After Phase 1 (Data Structures and Memory) wrapped up in six installments, heaps and priority queues remained as “that one core piece we skipped.” They’re an application of trees and an arithmetic of arrays; they’re the engine of A* and the heart of event schedulers. A small topic, but one that shows up too often in game development to skip over.
What this article covers:
- Why partial order suffices instead of a full sort
- How a binary heap operates on top of an array
- The mathematical basis of sift-up / sift-down and a C# implementation
- Floyd’s (1964) $O(n)$ build-heap
- d-ary heap, pairing heap, Fibonacci heap — when to use which
- The decrease-key problem in A*’s open set and its practical solution
- Analysis of .NET’s
PriorityQueue<TElement, TPriority>
Part 1: The Priority Queue Problem
“Fast minimum only” — A Full Sort Is Overkill
Consider this problem.
You have 1,000,000 integers.
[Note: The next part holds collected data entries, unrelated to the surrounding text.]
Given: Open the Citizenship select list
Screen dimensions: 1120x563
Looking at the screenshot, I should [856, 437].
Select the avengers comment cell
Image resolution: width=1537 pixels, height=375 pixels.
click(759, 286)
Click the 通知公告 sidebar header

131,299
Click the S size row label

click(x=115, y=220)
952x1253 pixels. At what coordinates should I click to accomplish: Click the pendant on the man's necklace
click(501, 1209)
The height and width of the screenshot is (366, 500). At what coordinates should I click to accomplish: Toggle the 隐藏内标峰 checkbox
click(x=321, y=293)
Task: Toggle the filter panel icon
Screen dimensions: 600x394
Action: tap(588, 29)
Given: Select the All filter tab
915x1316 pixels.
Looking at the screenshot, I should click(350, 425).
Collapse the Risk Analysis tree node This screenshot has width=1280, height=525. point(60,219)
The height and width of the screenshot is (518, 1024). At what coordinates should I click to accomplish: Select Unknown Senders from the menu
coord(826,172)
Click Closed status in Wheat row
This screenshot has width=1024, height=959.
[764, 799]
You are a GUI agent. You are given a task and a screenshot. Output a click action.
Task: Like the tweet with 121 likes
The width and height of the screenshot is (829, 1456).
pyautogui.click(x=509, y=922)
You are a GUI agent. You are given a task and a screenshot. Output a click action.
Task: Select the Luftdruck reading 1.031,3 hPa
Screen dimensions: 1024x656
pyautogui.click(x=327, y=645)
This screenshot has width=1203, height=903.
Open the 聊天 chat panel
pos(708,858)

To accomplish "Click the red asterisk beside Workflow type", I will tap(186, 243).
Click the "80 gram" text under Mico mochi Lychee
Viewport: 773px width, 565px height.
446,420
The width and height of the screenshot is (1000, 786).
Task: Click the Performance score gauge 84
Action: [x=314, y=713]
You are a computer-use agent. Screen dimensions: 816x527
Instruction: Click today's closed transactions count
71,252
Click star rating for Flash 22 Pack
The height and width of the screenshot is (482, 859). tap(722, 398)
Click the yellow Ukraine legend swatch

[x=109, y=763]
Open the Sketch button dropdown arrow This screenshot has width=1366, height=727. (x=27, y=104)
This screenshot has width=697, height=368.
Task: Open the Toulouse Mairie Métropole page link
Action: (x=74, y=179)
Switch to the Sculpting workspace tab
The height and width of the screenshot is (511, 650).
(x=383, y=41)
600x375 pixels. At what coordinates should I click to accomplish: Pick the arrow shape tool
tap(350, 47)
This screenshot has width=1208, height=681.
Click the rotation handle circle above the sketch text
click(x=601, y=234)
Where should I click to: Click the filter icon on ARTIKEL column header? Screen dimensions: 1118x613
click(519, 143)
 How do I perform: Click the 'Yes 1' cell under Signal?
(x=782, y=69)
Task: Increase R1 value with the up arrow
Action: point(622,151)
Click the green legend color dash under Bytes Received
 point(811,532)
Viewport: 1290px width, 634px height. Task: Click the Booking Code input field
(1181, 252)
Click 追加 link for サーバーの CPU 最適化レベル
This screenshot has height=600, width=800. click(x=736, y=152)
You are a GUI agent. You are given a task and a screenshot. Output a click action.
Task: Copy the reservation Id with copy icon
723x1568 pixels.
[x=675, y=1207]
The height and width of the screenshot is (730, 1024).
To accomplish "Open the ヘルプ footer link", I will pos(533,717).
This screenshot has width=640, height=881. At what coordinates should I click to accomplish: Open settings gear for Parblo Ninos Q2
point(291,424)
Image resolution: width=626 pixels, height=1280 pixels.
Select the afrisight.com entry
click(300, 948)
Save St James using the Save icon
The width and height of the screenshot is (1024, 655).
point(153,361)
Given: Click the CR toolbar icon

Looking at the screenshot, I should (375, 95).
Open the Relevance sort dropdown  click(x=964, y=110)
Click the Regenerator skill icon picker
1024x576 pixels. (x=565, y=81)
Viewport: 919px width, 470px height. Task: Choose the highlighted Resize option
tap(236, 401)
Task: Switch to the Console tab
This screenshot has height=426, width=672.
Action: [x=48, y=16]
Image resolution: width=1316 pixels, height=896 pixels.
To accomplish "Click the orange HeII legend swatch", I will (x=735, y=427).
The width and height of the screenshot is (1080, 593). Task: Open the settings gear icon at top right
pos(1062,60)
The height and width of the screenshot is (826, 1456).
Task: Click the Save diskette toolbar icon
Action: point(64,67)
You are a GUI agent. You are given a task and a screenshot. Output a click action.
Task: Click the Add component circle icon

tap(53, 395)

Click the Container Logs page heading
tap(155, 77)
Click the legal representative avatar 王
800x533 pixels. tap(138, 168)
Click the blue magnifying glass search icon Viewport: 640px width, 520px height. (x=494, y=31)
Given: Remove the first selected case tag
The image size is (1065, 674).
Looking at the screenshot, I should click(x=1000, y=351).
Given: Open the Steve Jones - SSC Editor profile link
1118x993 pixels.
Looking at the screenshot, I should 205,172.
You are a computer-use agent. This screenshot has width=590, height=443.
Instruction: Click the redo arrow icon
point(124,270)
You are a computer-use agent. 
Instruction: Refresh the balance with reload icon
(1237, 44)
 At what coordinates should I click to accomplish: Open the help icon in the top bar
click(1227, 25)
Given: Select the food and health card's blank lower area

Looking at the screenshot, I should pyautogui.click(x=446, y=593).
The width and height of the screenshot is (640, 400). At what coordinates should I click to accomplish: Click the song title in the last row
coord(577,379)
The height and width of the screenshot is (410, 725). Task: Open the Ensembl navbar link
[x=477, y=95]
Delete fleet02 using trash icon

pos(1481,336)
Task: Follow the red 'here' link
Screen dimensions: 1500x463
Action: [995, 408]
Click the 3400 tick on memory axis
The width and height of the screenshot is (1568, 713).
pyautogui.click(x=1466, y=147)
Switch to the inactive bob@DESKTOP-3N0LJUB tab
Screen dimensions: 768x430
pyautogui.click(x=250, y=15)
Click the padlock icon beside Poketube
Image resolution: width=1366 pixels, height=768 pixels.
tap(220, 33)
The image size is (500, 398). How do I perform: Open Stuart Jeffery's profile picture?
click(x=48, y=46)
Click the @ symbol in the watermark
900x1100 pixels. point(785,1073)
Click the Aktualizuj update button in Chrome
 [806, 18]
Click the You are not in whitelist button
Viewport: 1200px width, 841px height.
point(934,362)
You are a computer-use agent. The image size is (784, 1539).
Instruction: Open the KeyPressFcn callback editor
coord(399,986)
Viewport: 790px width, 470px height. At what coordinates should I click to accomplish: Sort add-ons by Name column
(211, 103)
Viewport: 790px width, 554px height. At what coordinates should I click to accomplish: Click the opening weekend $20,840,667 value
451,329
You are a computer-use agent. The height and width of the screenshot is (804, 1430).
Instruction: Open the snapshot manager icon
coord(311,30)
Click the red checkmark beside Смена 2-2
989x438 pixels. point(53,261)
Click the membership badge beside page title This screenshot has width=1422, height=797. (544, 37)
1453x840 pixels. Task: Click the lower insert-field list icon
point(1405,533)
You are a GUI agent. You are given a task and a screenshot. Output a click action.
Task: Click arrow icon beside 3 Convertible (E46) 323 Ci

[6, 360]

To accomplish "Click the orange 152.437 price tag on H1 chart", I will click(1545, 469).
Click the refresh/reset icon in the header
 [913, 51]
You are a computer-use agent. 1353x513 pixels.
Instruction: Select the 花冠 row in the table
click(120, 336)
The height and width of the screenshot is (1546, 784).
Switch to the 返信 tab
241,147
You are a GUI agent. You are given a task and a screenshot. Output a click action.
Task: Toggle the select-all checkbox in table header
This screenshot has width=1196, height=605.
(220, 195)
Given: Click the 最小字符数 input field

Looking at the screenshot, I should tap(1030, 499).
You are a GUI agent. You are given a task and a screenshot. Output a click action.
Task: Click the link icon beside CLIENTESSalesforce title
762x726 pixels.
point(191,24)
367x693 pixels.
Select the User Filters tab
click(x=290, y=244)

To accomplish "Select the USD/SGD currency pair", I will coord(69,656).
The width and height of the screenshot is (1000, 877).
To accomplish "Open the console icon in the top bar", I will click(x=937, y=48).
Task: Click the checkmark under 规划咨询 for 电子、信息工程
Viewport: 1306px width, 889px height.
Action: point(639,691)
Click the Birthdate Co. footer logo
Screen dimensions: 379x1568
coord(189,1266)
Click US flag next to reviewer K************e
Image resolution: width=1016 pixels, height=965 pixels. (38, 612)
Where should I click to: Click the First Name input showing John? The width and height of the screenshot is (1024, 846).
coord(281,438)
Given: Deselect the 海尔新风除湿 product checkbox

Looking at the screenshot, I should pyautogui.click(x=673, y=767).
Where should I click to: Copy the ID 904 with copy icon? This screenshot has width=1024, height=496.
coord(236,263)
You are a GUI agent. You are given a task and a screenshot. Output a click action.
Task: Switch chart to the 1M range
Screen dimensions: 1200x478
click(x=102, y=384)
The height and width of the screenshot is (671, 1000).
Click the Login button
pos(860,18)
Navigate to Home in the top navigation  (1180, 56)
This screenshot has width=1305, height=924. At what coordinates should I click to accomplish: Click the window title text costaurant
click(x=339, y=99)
You want to extract only the 1,000 smallest in order.
Intuitively, the solution that comes to mind is sort everything, then take the first 1,000. Sorting the whole thing costs $O(n \log n)$, and the output takes $O(k)$. But think about it — that’s wasteful. We never use the order of the remaining 999,000 elements. What we actually need is just two operations: “extract minimum” and “insert.”
This is the priority queue problem. Like a regular queue (FIFO), it has a “push and pop” interface, but the pop order is not “first in” — it’s “highest priority first.”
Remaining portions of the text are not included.